Love and Joy AND fatigue and frustration…

So, I read this online this week:

“Being a parent is full of so much love and joy, and it also can have a big impact on the nervous system because of how much time, energy, and effort it requires.”

The post was related to living with chronic pain, but the tips seemed invaluable whatever your wellness-state:

“If you are a parent, you know that time for yourself can be a big hurdle in [insert anything you’re trying to get through, be it work demands, keeping your business afloat, doing a big creative project, self-actualising, finishing a book, having a thought or a moment to yourself, surviving pandemic year 3, or doing the work it takes to heal from chronic pain]. Here are some suggestions on how you can prioritize your [healing/self/wellness]:

  • Take small steps. Even just 5-10 minutes of focusing on your breath can be helpful
  • Once your little ones are in bed, commit to spending 15-20 minutes on a healing exercise, as you can soak it in with less chance of interruption.
  • Ask for help and support. If taking time for yourself and your healing feels impossible, see if others can help take something off your plate.
  • Let go of any “parent guilt” you may have because of your pain or symptoms.
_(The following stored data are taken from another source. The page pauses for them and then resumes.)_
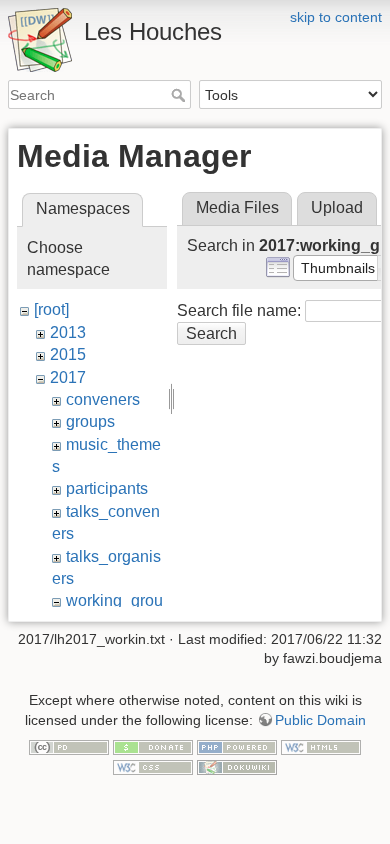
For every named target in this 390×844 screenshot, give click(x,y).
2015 (68, 354)
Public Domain (320, 720)
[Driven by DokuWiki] (237, 766)
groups (90, 421)
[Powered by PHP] (237, 747)
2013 (68, 332)
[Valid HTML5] (321, 747)
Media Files (237, 207)
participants (107, 488)
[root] (51, 309)
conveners (103, 399)
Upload (337, 207)
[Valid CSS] (153, 766)
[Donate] (153, 747)
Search (180, 95)
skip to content (336, 17)
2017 (68, 377)
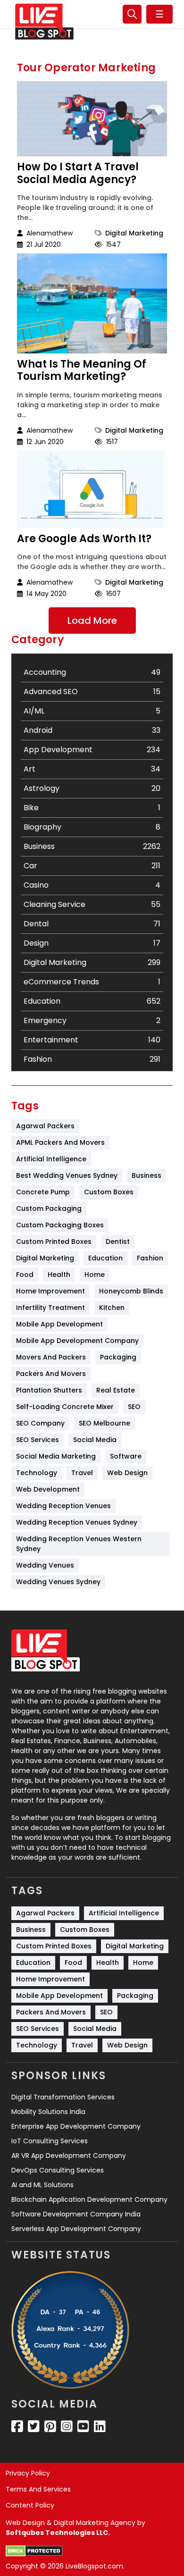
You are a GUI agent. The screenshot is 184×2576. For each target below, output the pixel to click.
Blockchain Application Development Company (89, 2199)
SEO (134, 1406)
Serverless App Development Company (76, 2228)
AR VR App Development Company (68, 2155)
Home (94, 1274)
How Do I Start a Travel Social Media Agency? (78, 173)
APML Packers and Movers (60, 1142)
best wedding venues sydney (66, 1175)
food (24, 1274)
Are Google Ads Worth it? (84, 539)
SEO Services (37, 1439)
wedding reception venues (63, 1505)
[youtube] (83, 2426)
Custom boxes (109, 1192)
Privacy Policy (28, 2473)
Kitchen (112, 1307)
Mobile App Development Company (77, 1340)
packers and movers (51, 1373)
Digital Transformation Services (63, 2097)
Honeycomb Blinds (131, 1291)
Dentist (118, 1241)
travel (82, 1472)
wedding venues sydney (58, 1581)
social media (95, 1439)
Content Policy (30, 2505)
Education (105, 1258)
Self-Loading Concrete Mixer (65, 1406)
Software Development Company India (76, 2214)
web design (127, 1472)
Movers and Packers (51, 1357)
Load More (92, 620)
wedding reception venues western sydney (79, 1543)
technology (36, 1472)
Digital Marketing (134, 233)
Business (146, 1175)
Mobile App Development (59, 1324)
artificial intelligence (51, 1159)
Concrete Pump (43, 1192)
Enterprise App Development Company (76, 2126)
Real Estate (115, 1390)
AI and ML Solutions (42, 2185)
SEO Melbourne (104, 1423)
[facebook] (17, 2426)
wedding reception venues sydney (76, 1522)
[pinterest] (50, 2426)
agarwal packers (45, 1126)
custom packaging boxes (60, 1225)
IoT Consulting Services (49, 2141)
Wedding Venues (45, 1565)
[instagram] (67, 2426)
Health (59, 1274)
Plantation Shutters (49, 1390)
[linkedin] (100, 2426)
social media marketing (56, 1456)
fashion (150, 1258)
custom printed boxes (54, 1241)
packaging (118, 1357)
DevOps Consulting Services (57, 2170)
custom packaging (49, 1208)
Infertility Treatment (50, 1307)
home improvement (50, 1291)
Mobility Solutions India (48, 2111)
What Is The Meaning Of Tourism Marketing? (81, 370)
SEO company (40, 1423)
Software (126, 1456)
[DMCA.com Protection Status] (34, 2551)
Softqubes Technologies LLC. (58, 2532)
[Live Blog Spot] (44, 21)
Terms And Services (38, 2489)
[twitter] (34, 2426)
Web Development (48, 1489)
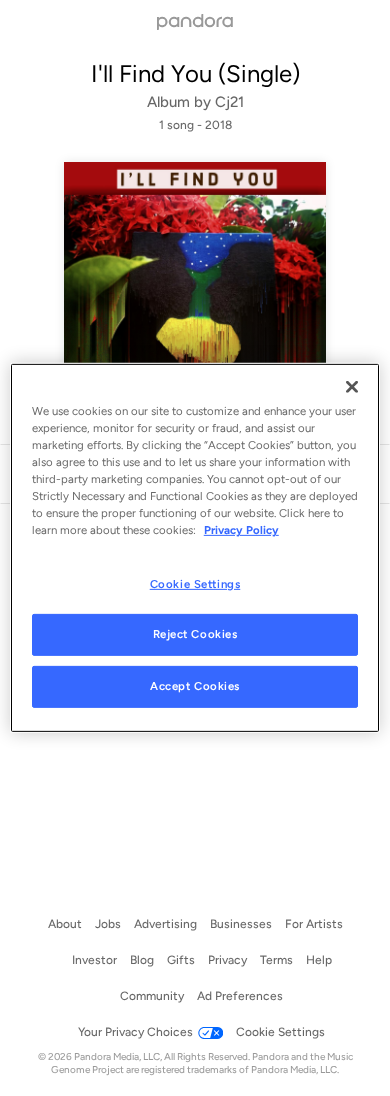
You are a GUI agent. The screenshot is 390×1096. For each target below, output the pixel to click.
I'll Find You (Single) (195, 73)
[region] (195, 548)
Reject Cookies (195, 634)
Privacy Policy (241, 530)
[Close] (352, 387)
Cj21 (229, 102)
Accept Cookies (195, 686)
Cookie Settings (195, 583)
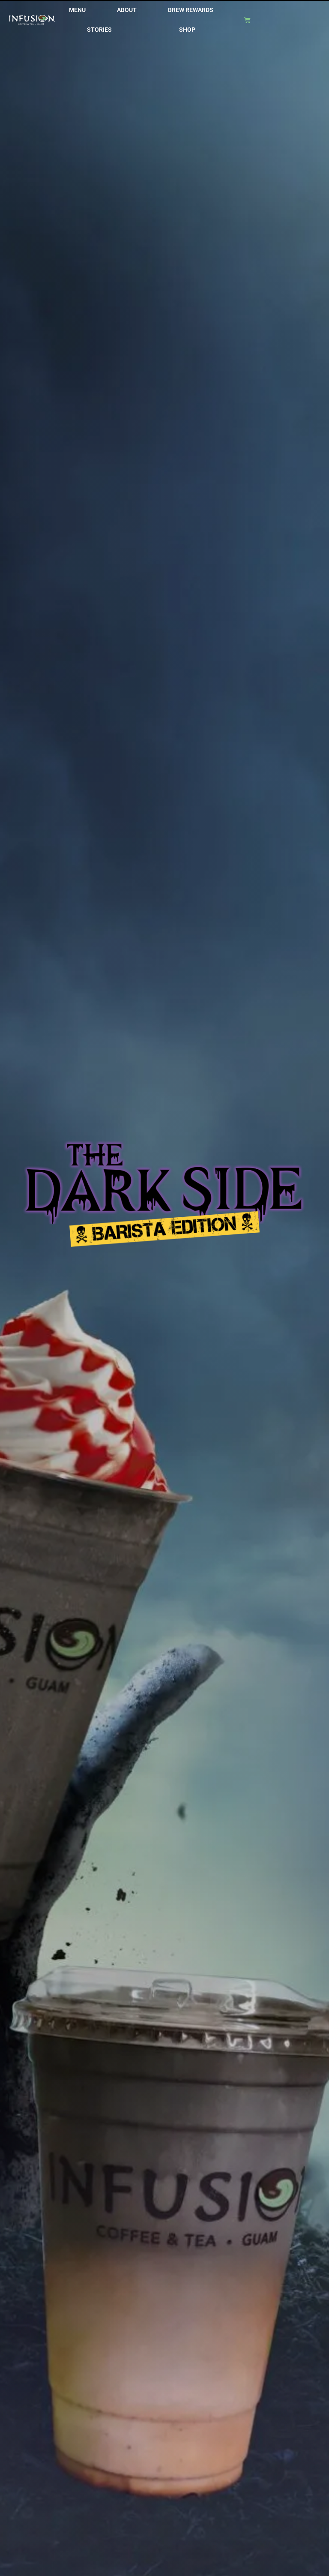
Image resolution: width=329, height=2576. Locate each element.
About (127, 9)
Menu (77, 9)
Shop (187, 29)
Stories (99, 29)
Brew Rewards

You are doing your best, and that is enough.”

Uh, does anyone else need a small list of self-care tips like this? Of reminders of how to be kind to yourself, and tend to yourself just as you tend to a houseplant you love, or a creature you are inordinately fond of, or a beloved grandparent, or friend, or some other being that you can conjure in your mind and that will make you feel all soft and swelly-uppy on the inside?

This was a meditation practice that the wonderful Susan Reifer introduced me to this year, in her “Whistler Meditates” offerings through the Whistler Public Library (FREE! ONLINE! AVAILABLE TO ALL! particularly pandemic-proof! 7-8pm the second Wednesday of the month) — to conjure that feeling of chest-bloom, for someone easy to love… and then, WOAH, direct it at ourselves.

It’s unsettling how hard that can be.

And it’s really lovely to receive that beam of tenderness.

Today is Christmas Day. (Merry Christmas, by the way!) And if you have been busy tending to the needs of many other people today, this week, this year, your whole life it seems… OR if you are wishing you had beings to tend to, but are on your own… OR if you are feeling deep pangs for someone you can’t pull close right now… perhaps, one of these practices might help… might be a gift to self, that you deserve.

Take 5-10 minutes to focus on your breath. Outside might be a particularly nice place for that.

Say 3 times, in different voices (stern voice! kind voice! plain voice!): you have done your best and that is enough.

Put your hand on your heart and just hold it there. It’s quite magically soothing to the entire central nervous system.